Stored items
::::

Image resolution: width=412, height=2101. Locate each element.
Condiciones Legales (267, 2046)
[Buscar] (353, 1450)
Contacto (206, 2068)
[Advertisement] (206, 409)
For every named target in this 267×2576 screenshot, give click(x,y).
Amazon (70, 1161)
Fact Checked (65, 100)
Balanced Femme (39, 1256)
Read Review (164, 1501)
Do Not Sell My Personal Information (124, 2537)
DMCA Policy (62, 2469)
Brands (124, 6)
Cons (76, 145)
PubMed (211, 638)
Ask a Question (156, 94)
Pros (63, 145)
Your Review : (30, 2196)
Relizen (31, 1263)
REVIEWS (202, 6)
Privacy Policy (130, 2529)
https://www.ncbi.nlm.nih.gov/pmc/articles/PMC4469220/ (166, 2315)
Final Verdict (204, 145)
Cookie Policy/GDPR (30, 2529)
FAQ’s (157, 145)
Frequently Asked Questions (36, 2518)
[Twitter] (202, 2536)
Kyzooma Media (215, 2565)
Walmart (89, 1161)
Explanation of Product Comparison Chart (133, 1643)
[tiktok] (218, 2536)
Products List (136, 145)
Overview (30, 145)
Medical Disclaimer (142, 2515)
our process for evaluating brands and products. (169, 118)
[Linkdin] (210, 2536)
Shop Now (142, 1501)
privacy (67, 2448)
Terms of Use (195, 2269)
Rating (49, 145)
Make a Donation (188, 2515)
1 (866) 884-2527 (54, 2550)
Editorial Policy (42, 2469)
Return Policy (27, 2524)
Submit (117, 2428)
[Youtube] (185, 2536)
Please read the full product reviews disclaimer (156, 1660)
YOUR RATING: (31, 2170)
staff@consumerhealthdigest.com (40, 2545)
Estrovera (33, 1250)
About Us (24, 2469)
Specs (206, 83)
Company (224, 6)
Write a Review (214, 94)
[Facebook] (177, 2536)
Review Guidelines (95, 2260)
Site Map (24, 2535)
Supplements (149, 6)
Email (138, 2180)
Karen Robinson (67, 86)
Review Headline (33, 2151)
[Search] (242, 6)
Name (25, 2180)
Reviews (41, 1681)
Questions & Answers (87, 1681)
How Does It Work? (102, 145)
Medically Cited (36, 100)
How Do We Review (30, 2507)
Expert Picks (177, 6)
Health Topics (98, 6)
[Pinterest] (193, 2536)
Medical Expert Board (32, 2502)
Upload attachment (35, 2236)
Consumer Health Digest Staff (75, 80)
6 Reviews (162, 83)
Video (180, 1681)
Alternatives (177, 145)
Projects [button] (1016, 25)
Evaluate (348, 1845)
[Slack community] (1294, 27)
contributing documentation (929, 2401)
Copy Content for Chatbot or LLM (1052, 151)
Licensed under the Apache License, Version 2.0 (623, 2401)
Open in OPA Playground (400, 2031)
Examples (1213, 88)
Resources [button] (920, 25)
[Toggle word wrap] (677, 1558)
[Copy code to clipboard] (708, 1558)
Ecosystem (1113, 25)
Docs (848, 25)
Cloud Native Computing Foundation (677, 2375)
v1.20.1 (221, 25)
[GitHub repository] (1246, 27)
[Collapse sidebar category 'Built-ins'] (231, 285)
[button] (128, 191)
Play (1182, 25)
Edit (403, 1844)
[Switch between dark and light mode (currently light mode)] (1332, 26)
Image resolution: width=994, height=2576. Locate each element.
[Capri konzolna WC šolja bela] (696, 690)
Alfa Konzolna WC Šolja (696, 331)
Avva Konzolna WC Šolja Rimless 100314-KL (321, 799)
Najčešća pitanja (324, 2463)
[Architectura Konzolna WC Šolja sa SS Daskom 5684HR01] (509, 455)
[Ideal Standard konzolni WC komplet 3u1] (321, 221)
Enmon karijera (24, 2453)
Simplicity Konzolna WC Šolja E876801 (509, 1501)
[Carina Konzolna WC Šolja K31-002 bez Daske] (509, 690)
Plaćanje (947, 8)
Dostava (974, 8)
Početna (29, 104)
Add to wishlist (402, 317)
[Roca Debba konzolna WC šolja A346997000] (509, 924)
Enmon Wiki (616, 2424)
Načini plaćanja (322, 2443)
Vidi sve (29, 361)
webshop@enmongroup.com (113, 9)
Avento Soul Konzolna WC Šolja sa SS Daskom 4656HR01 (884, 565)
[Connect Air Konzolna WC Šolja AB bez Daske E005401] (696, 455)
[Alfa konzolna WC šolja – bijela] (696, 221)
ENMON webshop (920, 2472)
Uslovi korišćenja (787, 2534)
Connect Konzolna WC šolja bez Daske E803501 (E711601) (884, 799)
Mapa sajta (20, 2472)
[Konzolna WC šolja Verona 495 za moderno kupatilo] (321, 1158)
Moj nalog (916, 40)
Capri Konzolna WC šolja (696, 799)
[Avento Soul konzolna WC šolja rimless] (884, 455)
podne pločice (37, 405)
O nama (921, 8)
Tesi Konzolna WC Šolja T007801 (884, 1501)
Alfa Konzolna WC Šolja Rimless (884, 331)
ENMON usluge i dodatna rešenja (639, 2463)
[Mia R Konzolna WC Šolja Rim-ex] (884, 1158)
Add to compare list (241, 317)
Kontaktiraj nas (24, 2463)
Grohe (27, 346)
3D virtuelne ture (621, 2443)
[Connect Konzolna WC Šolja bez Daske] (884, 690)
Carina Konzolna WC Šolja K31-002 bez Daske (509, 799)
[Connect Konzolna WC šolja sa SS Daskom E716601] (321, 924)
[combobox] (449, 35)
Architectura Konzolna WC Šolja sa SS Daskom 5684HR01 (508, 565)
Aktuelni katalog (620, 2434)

::::

Your instructions
Your task is to output all of the data above word for word.

Expected answer
Image resolution: width=412, height=2101. Locate each element.
Condiciones Legales (267, 2046)
[Buscar] (353, 1450)
Contacto (206, 2068)
[Advertisement] (206, 409)
For every named target in this 267×2576 screenshot, give click(x,y).
Amazon (70, 1161)
Fact Checked (65, 100)
Balanced Femme (39, 1256)
Read Review (164, 1501)
Do Not Sell My Personal Information (124, 2537)
DMCA Policy (62, 2469)
Brands (124, 6)
Cons (76, 145)
PubMed (211, 638)
Ask a Question (156, 94)
Pros (63, 145)
Your Review : (30, 2196)
Relizen (31, 1263)
REVIEWS (202, 6)
Privacy Policy (130, 2529)
https://www.ncbi.nlm.nih.gov/pmc/articles/PMC4469220/ (166, 2315)
Final Verdict (204, 145)
Cookie Policy/GDPR (30, 2529)
FAQ’s (157, 145)
Frequently Asked Questions (36, 2518)
[Twitter] (202, 2536)
Kyzooma Media (215, 2565)
Walmart (89, 1161)
Explanation of Product Comparison Chart (133, 1643)
[tiktok] (218, 2536)
Products List (136, 145)
Overview (30, 145)
Medical Disclaimer (142, 2515)
our process for evaluating brands and products. (169, 118)
[Linkdin] (210, 2536)
Shop Now (142, 1501)
privacy (67, 2448)
Terms of Use (195, 2269)
Rating (49, 145)
Make a Donation (188, 2515)
1 (866) 884-2527 (54, 2550)
Editorial Policy (42, 2469)
Return Policy (27, 2524)
Submit (117, 2428)
[Youtube] (185, 2536)
Please read the full product reviews disclaimer (156, 1660)
YOUR RATING: (31, 2170)
staff@consumerhealthdigest.com (40, 2545)
Estrovera (33, 1250)
About Us (24, 2469)
Specs (206, 83)
Company (224, 6)
Write a Review (214, 94)
[Facebook] (177, 2536)
Review Guidelines (95, 2260)
Site Map (24, 2535)
Supplements (149, 6)
Email (138, 2180)
Karen Robinson (67, 86)
Review Headline (33, 2151)
[Search] (242, 6)
Name (25, 2180)
Reviews (41, 1681)
Questions & Answers (87, 1681)
How Does It Work? (102, 145)
Medically Cited (36, 100)
How Do We Review (30, 2507)
Expert Picks (177, 6)
Health Topics (98, 6)
[Pinterest] (193, 2536)
Medical Expert Board (32, 2502)
Upload attachment (35, 2236)
Consumer Health Digest Staff (75, 80)
6 Reviews (162, 83)
Video (180, 1681)
Alternatives (177, 145)
Projects [button] (1016, 25)
Evaluate (348, 1845)
[Slack community] (1294, 27)
contributing documentation (929, 2401)
Copy Content for Chatbot or LLM (1052, 151)
Licensed under the Apache License, Version 2.0 (623, 2401)
Open in OPA Playground (400, 2031)
Examples (1213, 88)
Resources [button] (920, 25)
[Toggle word wrap] (677, 1558)
[Copy code to clipboard] (708, 1558)
Ecosystem (1113, 25)
Docs (848, 25)
Cloud Native Computing Foundation (677, 2375)
v1.20.1 (221, 25)
[GitHub repository] (1246, 27)
[Collapse sidebar category 'Built-ins'] (231, 285)
[button] (128, 191)
Play (1182, 25)
Edit (403, 1844)
[Switch between dark and light mode (currently light mode)] (1332, 26)
Image resolution: width=994, height=2576. Locate each element.
[Capri konzolna WC šolja bela] (696, 690)
Alfa Konzolna WC Šolja (696, 331)
Avva Konzolna WC Šolja Rimless 100314-KL (321, 799)
Najčešća pitanja (324, 2463)
[Architectura Konzolna WC Šolja sa SS Daskom 5684HR01] (509, 455)
[Ideal Standard konzolni WC komplet 3u1] (321, 221)
Enmon karijera (24, 2453)
Simplicity Konzolna WC Šolja E876801 (509, 1501)
[Carina Konzolna WC Šolja K31-002 bez Daske] (509, 690)
Plaćanje (947, 8)
Dostava (974, 8)
Početna (29, 104)
Add to wishlist (402, 317)
[Roca Debba konzolna WC šolja A346997000] (509, 924)
Enmon Wiki (616, 2424)
Načini plaćanja (322, 2443)
Vidi sve (29, 361)
webshop@enmongroup.com (113, 9)
Avento Soul Konzolna WC Šolja sa SS Daskom 4656HR01 (884, 565)
[Connect Air Konzolna WC Šolja AB bez Daske E005401] (696, 455)
[Alfa konzolna WC šolja – bijela] (696, 221)
ENMON webshop (920, 2472)
Uslovi korišćenja (787, 2534)
Connect Konzolna WC šolja bez Daske E803501 (E711601) (884, 799)
Mapa sajta (20, 2472)
[Konzolna WC šolja Verona 495 za moderno kupatilo] (321, 1158)
Moj nalog (916, 40)
Capri Konzolna WC šolja (696, 799)
[Avento Soul konzolna WC šolja rimless] (884, 455)
podne pločice (37, 405)
O nama (921, 8)
Tesi Konzolna WC Šolja T007801 (884, 1501)
Alfa Konzolna WC Šolja Rimless (884, 331)
ENMON usluge i dodatna rešenja (639, 2463)
[Mia R Konzolna WC Šolja Rim-ex] (884, 1158)
Add to compare list (241, 317)
Kontaktiraj nas (24, 2463)
Grohe (27, 346)
3D virtuelne ture (621, 2443)
[Connect Konzolna WC Šolja bez Daske] (884, 690)
Carina Konzolna WC Šolja K31-002 bez Daske (509, 799)
[Connect Konzolna WC šolja sa SS Daskom E716601] (321, 924)
[combobox] (449, 35)
Architectura Konzolna WC Šolja sa SS Daskom 5684HR01 (508, 565)
Aktuelni katalog (620, 2434)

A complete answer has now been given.